The reflections in this paper unfolded during and through the writing of these farm visits through poetic vignettes (Barrineau 2025a) where I detail the methodological approach taken to produce the analysis of this paper. Here I work to thicken and expand on the theme of temporalities that emerged during that writing which I argued can diversify how we come to know about agri-food systems, and which are crucial for alternative forms of climate action to arise. In this way, I use anecdotes from my fieldwork as points of departure that alert us to different temporal relations in this context. The following discussion thus highlights some of the timings visible with soils as clocks and is a practice in thinking with thick time.

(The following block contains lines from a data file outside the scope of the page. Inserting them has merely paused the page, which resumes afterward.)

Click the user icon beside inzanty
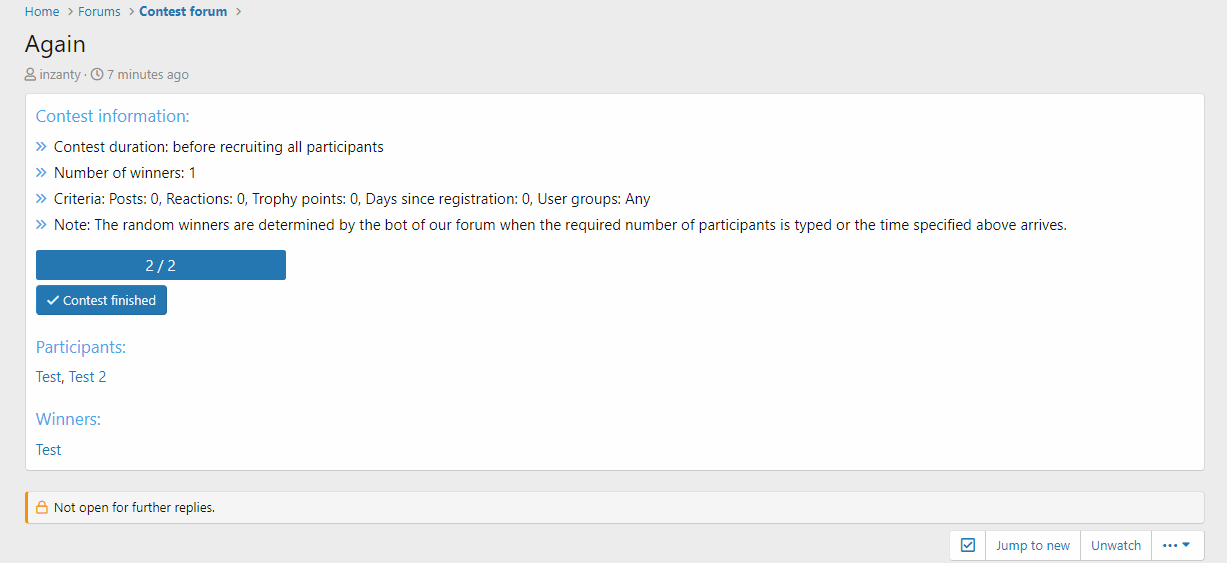coord(30,75)
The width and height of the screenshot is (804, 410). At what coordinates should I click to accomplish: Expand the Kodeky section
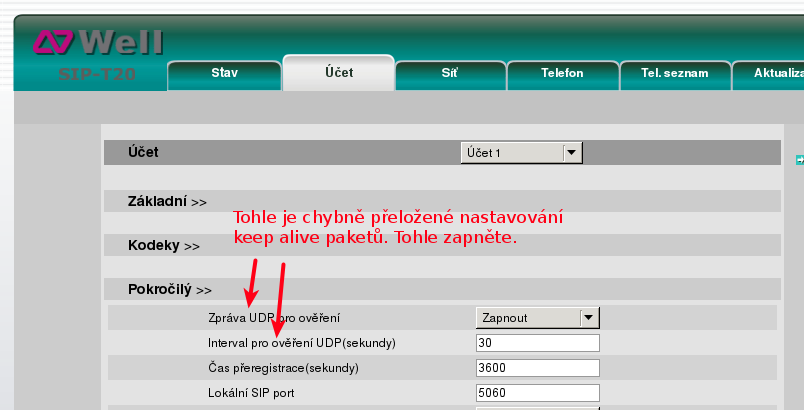pyautogui.click(x=164, y=245)
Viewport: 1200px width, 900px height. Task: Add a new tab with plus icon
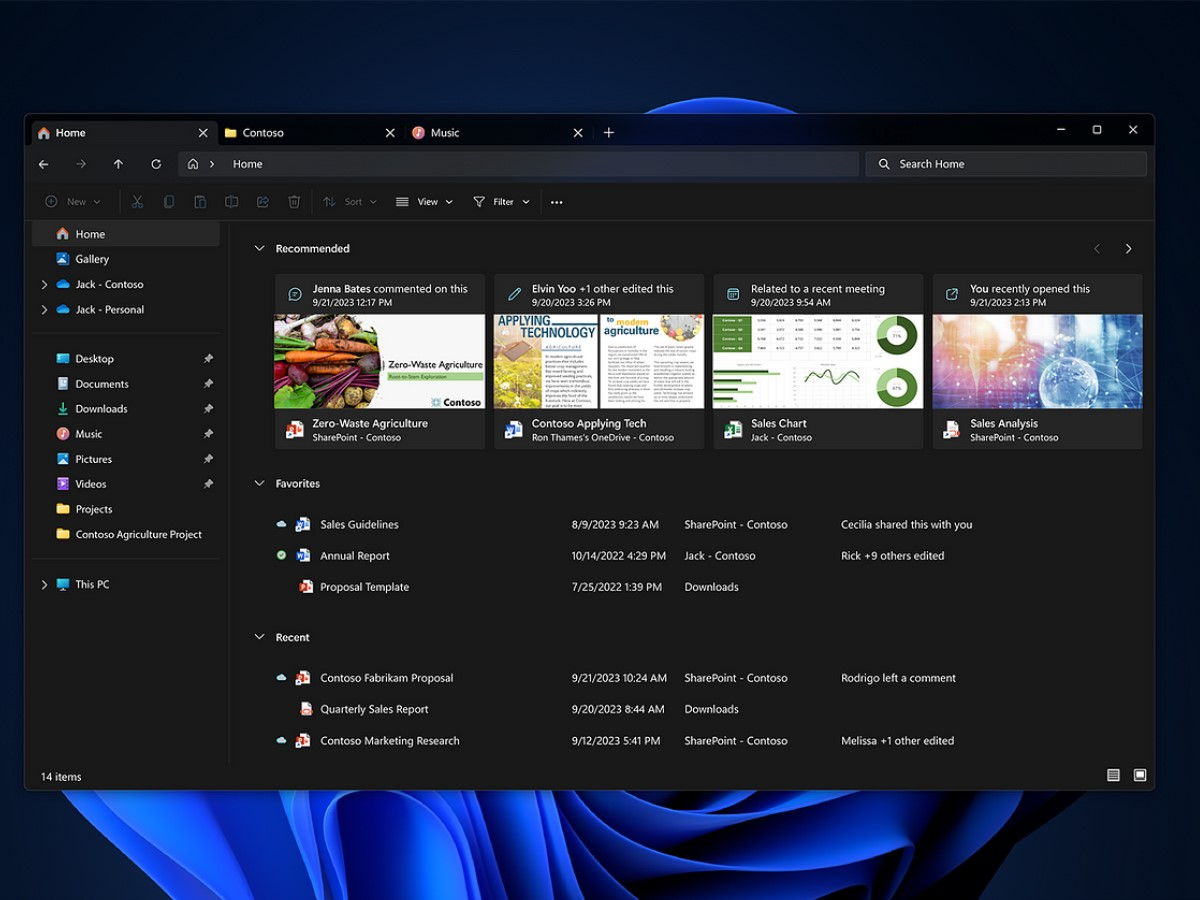[609, 133]
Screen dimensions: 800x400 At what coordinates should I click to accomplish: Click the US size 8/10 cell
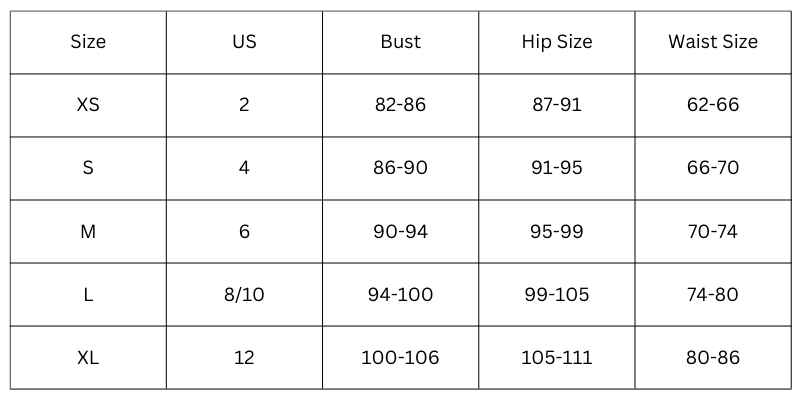244,294
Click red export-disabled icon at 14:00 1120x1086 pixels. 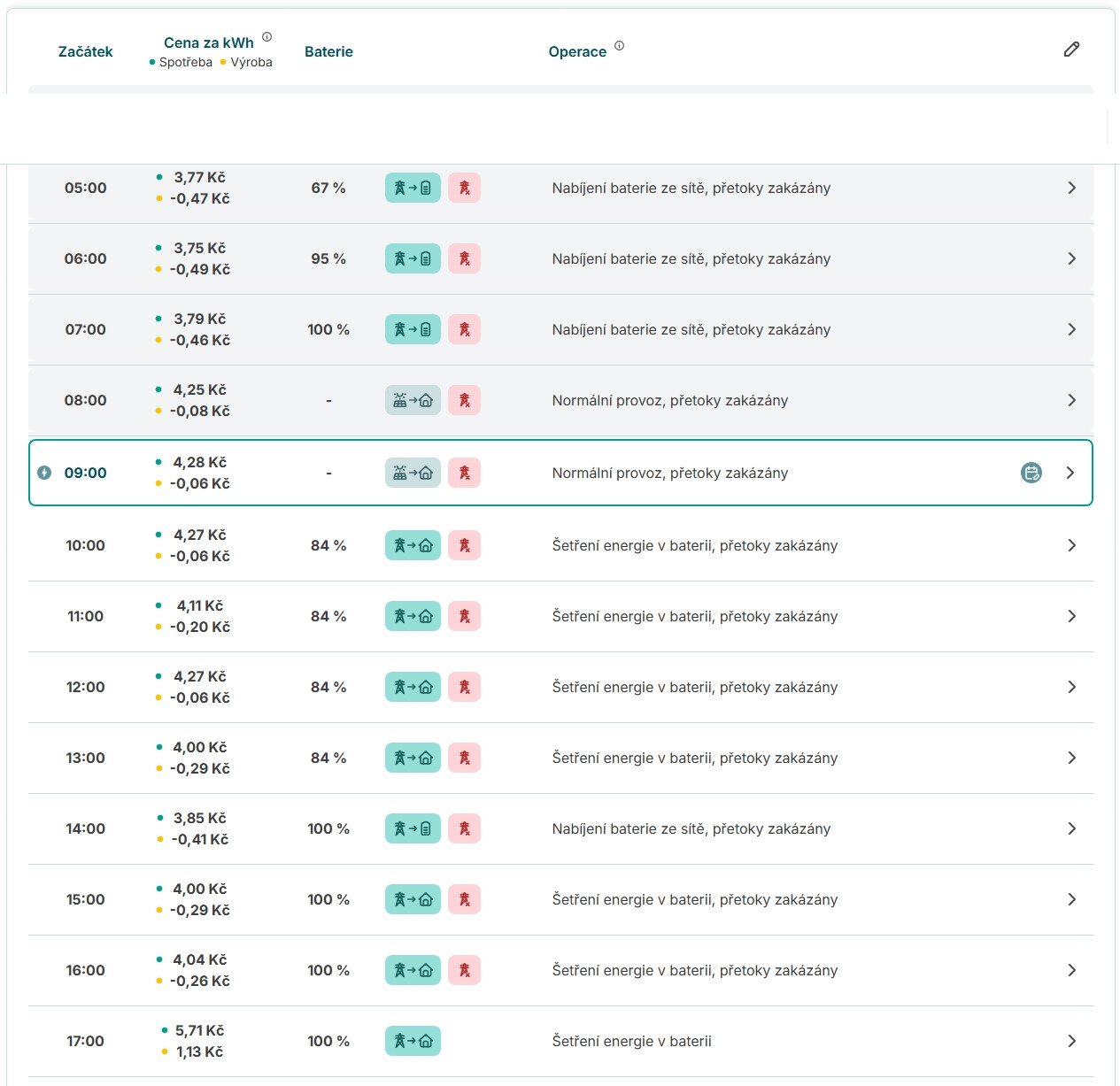[x=464, y=828]
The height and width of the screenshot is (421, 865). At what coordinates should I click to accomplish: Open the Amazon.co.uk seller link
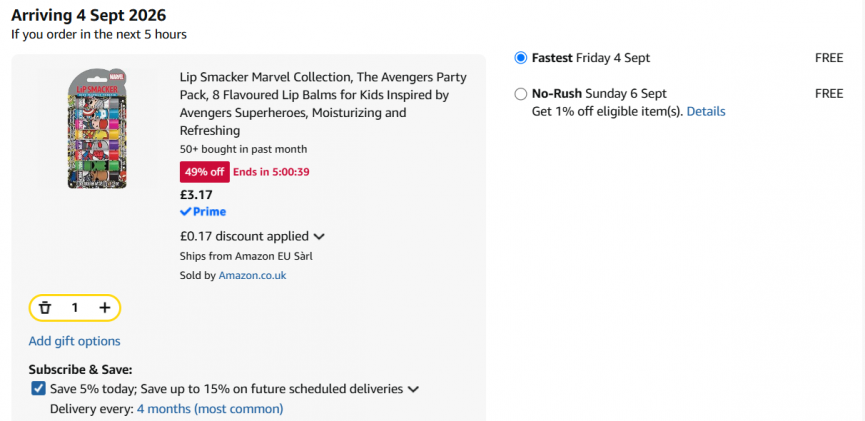coord(253,275)
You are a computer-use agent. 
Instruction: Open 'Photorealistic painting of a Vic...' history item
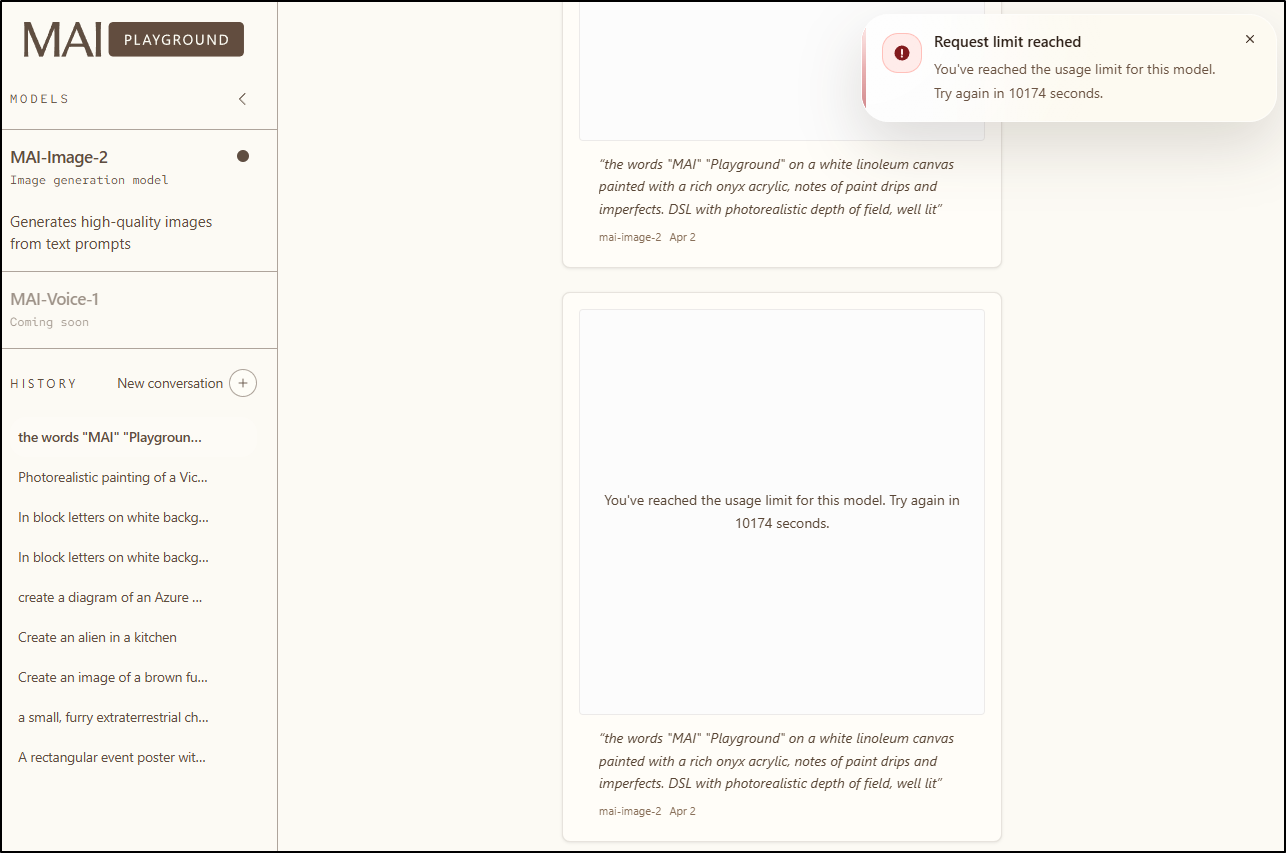coord(113,477)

Telling the Time With Soils
In the carbon farming context, we see several actors (e.g., farmers, consultants, agricultural non-profits, soil scientists, bureaucrats, food industry representatives) working to make soils legible for a diverse set of overlapping climate and sustainability goals. In one way, soils are being enrolled in the human project of climate mitigation and food security performed in universal clock time. In projects across the EU, soil samples are taken to quantify the results of management changes, so that land managers will get paid and governments and companies can translate these results to climate change mitigation efforts (EC 2021). Yet, it is widely agreed by soil scientists and acknowledged by farmers, consultants, and agricultural non-profits in my research context, that measurement and verification as it is done today is not reliable enough for these purposes (Bradford et al. 2019). Rebuilding soil carbon depends on specific biophysical conditions and is therefore not easily predicted, though a detailed understanding of these conditions can support the tweaking of management schemes to guide suitable place-specific action (Bradford et al. 2019). While soils can tell us things about specific times and places through measuring the impacts of specific management practices (Bergh et al. 2022), particular management changes on farms may not be sufficiently plottable onto climate mitigation goals and into the communication of timely climate action. For farmers in this study, the efforts to change the trajectory of soils are tied to multiple other experiences of time that influence how they navigate diverse relationships enmeshed in rebuilding soils and sequestering carbon.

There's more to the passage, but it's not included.